[Date Prev][Date Next][Thread Prev][Thread Next][Date Index][Thread Index]
Whoops (SETF and LAMBDAs)
I guess I didn't make myself very clear in my previous message,
so I'll try again. First, I'm talking about two related but
distinct things, namely
1.) the lambda calculus
2.) Lisp.
I picked a rather miserable example to illustrate what I want to
do in the lambda calculus, so here's another try. The way I'd
assign a value to an expression like
((lambda (x)
(plus x 1))
2)
is to "evaluate (plus x 1) in an environment where `x' has the
value 2". What I want to do is to extend this to the case where
x isn't an atom. So to evaluate
((lambda ((sin x))
(cos x))
1)
I'd "evaluate (cos x) in an environment where the non-atomic
expression `(sin x)' has the value 1". (I'm not necessarily
claiming that "plus", "sin", "cos", "2", "1", have their typical
meanings--I suppose it depends on what they're bound to.) With
the usual meanings, I'd expect the value of the expression to be
zero, and if we plugged 0 instead of 1 into the lambda, the
result would be ambiguous, but either +1 or -1 should be valid
"interpretations".
In the case of Lisp, I was just thinking of LET as being a
convenient shorthand for LAMBDA. So
(let (
((elt v 0) (length v)))
v)
is equivalent to
((lambda ((elt v 0))
v)
(length v))
(or should that be a "(function (lambda ...))"? Anyway...)

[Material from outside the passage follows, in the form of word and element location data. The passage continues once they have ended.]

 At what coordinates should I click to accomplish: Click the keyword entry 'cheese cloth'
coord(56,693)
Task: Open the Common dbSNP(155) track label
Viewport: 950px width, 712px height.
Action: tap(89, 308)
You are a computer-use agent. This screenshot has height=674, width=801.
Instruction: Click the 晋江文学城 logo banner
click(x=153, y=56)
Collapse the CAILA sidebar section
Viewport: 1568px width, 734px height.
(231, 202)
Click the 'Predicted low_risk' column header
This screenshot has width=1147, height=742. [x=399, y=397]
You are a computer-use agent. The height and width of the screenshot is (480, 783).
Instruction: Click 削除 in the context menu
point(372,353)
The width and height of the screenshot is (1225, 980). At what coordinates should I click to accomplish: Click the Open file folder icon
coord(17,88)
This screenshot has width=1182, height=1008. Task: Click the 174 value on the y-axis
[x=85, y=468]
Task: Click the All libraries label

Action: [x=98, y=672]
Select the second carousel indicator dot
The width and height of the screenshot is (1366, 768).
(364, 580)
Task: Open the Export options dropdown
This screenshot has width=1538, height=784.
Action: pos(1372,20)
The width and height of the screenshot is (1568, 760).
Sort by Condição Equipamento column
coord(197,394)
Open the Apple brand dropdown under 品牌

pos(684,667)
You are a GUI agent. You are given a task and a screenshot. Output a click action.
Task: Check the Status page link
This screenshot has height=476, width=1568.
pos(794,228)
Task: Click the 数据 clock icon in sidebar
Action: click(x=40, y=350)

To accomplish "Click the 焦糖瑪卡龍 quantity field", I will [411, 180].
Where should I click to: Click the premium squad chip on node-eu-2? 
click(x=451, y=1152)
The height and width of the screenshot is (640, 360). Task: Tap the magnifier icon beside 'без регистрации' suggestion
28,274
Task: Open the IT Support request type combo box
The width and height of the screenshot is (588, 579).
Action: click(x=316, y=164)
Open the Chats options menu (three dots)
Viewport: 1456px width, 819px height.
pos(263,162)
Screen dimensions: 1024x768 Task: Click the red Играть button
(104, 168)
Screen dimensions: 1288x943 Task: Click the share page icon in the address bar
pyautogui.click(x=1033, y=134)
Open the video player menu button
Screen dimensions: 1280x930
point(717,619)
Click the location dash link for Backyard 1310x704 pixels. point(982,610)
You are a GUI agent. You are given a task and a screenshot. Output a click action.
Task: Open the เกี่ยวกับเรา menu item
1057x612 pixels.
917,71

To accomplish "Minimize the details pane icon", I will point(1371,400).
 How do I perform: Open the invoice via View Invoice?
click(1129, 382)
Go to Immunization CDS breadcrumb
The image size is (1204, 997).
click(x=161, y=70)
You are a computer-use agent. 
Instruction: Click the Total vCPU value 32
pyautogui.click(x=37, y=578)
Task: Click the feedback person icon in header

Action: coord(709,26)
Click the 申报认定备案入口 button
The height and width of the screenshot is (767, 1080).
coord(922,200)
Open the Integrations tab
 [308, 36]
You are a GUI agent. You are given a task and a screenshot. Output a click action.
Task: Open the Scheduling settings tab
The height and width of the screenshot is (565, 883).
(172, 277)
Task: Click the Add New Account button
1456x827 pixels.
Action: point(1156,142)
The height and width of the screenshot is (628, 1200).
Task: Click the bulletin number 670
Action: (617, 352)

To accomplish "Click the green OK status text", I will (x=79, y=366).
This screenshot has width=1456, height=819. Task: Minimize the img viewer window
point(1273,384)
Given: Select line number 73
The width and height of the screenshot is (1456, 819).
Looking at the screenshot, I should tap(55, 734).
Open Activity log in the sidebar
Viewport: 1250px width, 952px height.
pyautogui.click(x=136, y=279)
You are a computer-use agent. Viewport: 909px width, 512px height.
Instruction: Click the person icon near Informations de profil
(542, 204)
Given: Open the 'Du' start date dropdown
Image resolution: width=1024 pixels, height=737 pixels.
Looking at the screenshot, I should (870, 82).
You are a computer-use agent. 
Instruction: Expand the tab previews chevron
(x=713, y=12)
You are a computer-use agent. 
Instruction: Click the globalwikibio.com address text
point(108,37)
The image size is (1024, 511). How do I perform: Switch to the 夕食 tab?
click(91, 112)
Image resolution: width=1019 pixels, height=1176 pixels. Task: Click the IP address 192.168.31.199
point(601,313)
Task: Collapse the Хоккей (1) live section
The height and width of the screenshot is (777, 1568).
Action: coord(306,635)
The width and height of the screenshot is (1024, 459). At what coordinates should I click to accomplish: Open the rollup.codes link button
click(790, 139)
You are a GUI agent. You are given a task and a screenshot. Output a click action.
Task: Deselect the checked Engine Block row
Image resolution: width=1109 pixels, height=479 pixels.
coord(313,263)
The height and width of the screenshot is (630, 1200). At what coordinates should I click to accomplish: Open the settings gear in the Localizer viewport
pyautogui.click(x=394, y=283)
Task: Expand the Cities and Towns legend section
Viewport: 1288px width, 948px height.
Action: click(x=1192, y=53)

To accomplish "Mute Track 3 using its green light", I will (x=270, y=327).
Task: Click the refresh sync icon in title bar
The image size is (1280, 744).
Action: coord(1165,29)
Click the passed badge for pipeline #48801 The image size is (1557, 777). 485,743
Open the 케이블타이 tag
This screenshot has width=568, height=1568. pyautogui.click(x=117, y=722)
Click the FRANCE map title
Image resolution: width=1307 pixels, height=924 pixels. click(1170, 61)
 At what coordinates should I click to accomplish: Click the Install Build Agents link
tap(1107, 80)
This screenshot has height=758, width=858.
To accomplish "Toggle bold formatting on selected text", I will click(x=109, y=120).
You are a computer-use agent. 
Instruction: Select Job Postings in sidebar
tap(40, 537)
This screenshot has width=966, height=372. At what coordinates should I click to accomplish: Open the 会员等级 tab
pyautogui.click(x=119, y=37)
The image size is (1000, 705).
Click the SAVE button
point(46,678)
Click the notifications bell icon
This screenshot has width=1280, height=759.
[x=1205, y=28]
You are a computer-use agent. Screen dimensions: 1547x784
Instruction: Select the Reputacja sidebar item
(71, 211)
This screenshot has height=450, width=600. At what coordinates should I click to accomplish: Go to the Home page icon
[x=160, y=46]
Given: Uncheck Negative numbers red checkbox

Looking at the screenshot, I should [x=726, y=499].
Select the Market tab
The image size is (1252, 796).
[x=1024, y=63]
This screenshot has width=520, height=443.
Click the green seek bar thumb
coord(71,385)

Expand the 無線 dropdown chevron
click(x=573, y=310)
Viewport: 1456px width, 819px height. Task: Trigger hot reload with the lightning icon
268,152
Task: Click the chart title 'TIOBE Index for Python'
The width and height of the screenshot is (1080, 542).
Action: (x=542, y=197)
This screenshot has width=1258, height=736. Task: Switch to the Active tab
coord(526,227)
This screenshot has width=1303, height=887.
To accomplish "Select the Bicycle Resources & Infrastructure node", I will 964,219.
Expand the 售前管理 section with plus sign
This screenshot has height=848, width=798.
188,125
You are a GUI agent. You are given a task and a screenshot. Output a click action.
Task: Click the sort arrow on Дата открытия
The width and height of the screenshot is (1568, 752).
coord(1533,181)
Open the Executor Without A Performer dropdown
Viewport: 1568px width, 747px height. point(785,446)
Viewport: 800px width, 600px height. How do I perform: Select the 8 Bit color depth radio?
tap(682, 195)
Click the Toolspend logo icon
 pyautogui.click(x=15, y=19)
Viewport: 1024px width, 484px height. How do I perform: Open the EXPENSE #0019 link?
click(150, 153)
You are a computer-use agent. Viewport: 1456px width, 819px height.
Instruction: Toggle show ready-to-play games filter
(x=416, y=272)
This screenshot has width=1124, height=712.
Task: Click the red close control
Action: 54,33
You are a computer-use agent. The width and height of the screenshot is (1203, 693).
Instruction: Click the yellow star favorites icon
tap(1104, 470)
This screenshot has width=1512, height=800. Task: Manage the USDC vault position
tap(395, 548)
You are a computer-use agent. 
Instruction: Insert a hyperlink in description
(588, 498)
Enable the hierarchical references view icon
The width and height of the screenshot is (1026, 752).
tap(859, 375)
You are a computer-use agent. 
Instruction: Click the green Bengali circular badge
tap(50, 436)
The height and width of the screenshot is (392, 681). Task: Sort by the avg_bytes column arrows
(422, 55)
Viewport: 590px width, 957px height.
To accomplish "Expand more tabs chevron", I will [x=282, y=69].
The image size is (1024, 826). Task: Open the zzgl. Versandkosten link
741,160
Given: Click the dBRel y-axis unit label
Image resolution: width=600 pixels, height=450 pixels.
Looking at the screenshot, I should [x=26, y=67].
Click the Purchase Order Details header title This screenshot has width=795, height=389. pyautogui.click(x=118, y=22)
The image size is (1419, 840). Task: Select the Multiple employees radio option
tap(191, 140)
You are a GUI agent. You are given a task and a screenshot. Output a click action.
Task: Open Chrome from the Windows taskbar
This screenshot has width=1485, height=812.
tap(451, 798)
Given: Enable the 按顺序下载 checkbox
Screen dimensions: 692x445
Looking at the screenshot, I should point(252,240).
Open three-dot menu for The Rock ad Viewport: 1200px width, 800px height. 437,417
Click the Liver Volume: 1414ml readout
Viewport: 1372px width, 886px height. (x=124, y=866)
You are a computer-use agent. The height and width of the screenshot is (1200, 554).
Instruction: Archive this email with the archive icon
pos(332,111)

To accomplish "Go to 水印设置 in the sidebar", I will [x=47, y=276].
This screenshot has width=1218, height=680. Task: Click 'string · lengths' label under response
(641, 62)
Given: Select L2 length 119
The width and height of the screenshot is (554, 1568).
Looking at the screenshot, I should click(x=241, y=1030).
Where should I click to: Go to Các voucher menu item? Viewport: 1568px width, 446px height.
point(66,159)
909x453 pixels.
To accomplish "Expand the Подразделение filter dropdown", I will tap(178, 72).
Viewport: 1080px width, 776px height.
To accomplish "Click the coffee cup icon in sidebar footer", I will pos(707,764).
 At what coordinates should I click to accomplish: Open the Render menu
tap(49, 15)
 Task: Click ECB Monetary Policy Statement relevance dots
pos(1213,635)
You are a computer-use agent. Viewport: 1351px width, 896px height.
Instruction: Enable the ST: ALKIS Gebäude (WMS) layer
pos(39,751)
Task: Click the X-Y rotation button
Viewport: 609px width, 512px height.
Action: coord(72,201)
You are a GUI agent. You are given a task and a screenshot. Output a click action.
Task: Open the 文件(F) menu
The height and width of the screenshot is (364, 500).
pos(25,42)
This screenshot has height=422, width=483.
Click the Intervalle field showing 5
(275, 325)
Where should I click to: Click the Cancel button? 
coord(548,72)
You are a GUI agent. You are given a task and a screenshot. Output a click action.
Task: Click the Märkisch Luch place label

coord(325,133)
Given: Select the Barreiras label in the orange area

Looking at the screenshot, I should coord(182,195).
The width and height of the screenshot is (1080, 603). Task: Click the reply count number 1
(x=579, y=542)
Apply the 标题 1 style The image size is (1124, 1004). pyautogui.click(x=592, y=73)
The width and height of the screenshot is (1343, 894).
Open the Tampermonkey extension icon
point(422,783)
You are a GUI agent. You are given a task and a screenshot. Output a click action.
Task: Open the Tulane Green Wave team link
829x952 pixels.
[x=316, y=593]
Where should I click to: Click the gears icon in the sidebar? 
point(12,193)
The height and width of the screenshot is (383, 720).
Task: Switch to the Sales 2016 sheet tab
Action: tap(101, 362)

So, is that roughly what MacLisp's "destructuring LET" did?
Something like SETF for lambdas, only without the idea that the
LET actually expanded to a lambda?
Let me also repeat that I'm not seriously suggesting
implementation of this stuff (or non-implementation for that
matter). I'm just interested in toying with the ideas (for now).
Hope that clarifies what I was trying to get across.